Have you ever stopped to consider the ins and outs of manufacturing and what determines a final production cost? You’ve probably heard of all the major steps that lead up to a final product – research and development, formulation, testing, scheduling for production, organizing components, and finally production and filling. But most people don’t understand the major influential factors that determine the final unit cost in manufacturing. Manufacturing is rarely broken down and simplified so we are often left to our own assumptions when trying to understand how it all works.
It may seem oversimplified, but lets take it step by step. The four major factors that determine final unit cost are:
- Quality – What are we making?
- Volume – How much of it are we making?
- Components – What are we putting it in?
- Embellishments – How are we packing it?
It all starts with quality.
It all starts with quality. What are we working with? Are we working with very costly ingredients that make up a costly end product? Or are we working with less expensive ingredients? Take an example specific to the skincare and personal care industry. If we are manufacturing a conventional moisturizer that utilizes clean and standard ingredients, that would fall into the low to mid-tier cost category. Now take that formula and replace the ingredients in it with all-natural or all USDA Organic ingredients. The cost and quality of the product overall have now gone up significantly. The natural or organic version is higher in quality than the conventional moisturizer and thus more expensive to manufacture.
But it isn’t always the case that higher cost means higher quality. This is often true, but not always. Say for example we are creating a facial oil blend. We can blend oils that are commonly found in nature such as sweet almond oil, lavender oil, and rosemary oil or we can blend oils that are more costly to source due to high demand and short supply such as cannabis sativa seed oil and jasmine oil. The two oil blends are not different in quality, its just that one uses essential oils that are more easily sourced and therefore, less costly, while the other uses oils that are harder to source and therefore more costly.
Whether you are looking for high quality rare ingredients or commonly found ingredients, at the end of the day, the overall cost of your product boils down to the make-up of that product.
Volume– how much of the product are we making.
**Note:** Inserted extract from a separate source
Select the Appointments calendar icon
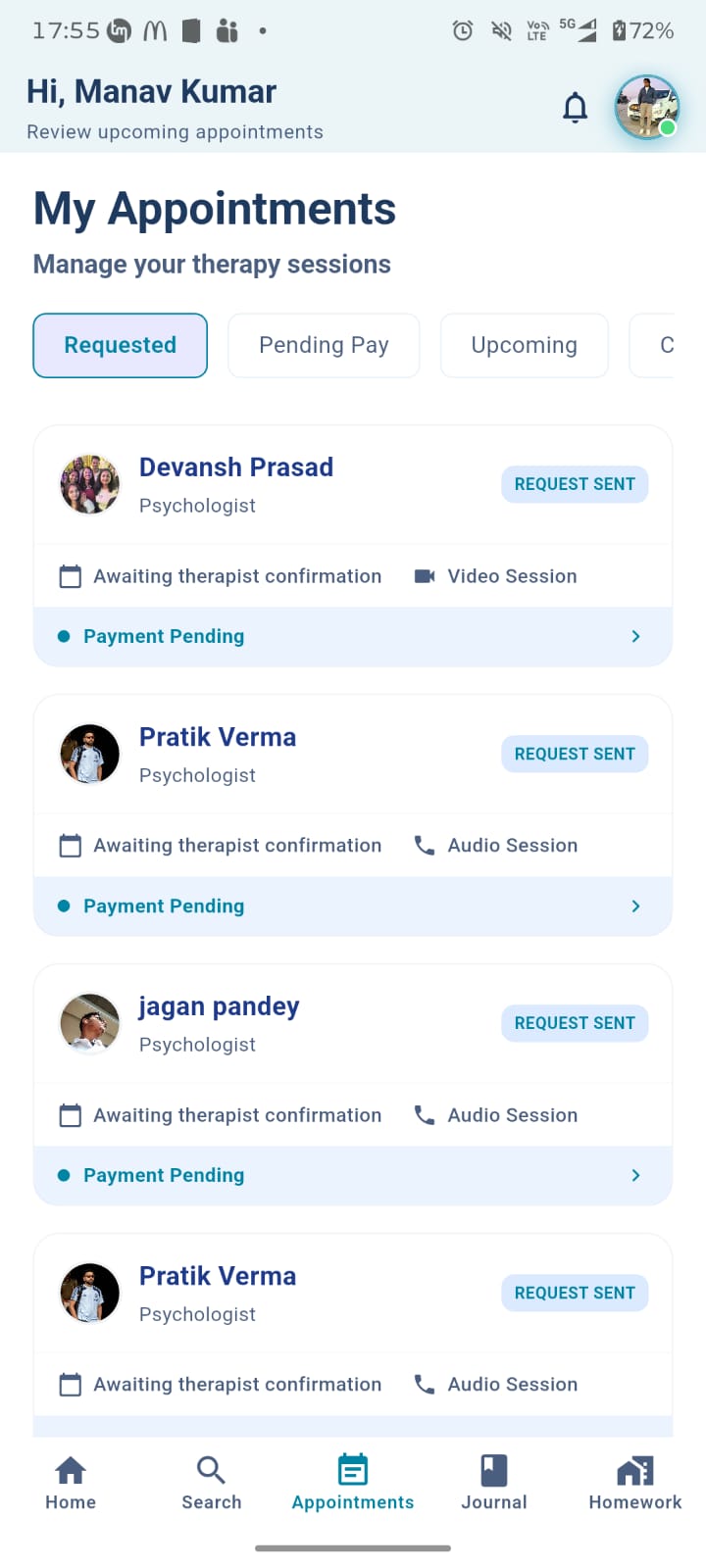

Volume– how much of the product are we making. This is arguable the most important factor in determining your final unit cost in production. Manufacturers work well with high volumes. Why? Because they use automatic filling machines that require higher volumes to operate. An automatic machine can eat 100 tubes before the alignment is perfect and its starts running optimally! They also purchase raw material in bulk and the higher order volume gets the better cost, which then trickles down to the final production cost. This is the same with packaging. When we custom source packaging for our clients, the larger the order quantity, the better the cost per unit, and that price break will be reflected in our client’s unit cost.
Its like the difference between shopping at restaurant depot versus your local grocery store – restaurant depot requires you to purchase more at once, but you end up paying less per unit than if you were to buy the same item at your local grocery store.
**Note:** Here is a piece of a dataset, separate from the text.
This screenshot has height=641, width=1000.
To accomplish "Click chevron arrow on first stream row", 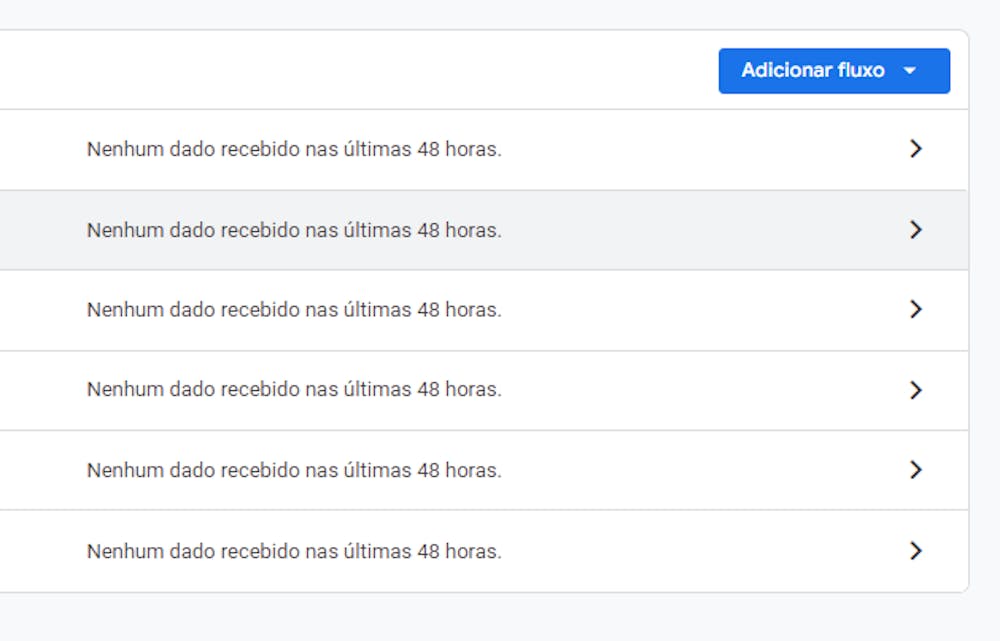I will pos(915,149).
Sometimes clients are ok to pay a little more per unit in order to keep their quantity down. Large runs, especially for a first order, are scary for most people that are looking to private label or custom formulate a skincare or beauty brand for the very first time. Delving deep into inventory before you have a read on how the brand or product will perform can be nerve-wracking and feel like a risk. Here’s the trick: Always ask if there is an option to run production at a lower quantity with the understanding that cost may go up a little.
Another thing to keep in mind is that manufacturers have minimums they need to abide by too! Raw material suppliers and packaging suppliers have their own minimums in place that they require manufactures to follow. So if a manufacture tells you they cannot produce at a lower a quantity, this is likely the reason why.
Components – What are we packing it in?
Components – What are we packing it in? Is it a standard material like a plastic jar bottle or tube? Or is it a more elevated component with more costly material? The packaging says a lot about your beauty brand and product. It tells the story about who you are as a brand and about the product it holds. You want the packaging to be relevant to your target audience and you want it to represent your product well. In addition, you want to be sure that the material of your components is compatible with the materials in your product. They need to sit well together on a shelf. Glass and plastic are your basic options that will keep the cost down. But when you start looking for more customized shapes, colors, frosting, special molding, or specific materials, that’s when the cost will go up.
Embellishments – These are the final touches on the end product.
Embellishments – These are the final touches on the end product. Are the products going into a box that requires assembly? Do you have inserts you want included in the box? Are you looking for each unit to be labeled a certain way or shrink wrapped? Sometimes, these final touches will be handled by a third party fulfillment center, but many manufactures will offer these services as well. The embellishments, shipping, and handling charges will add up to complete the final unit cost. Keep these details in mind when you receive a production quote.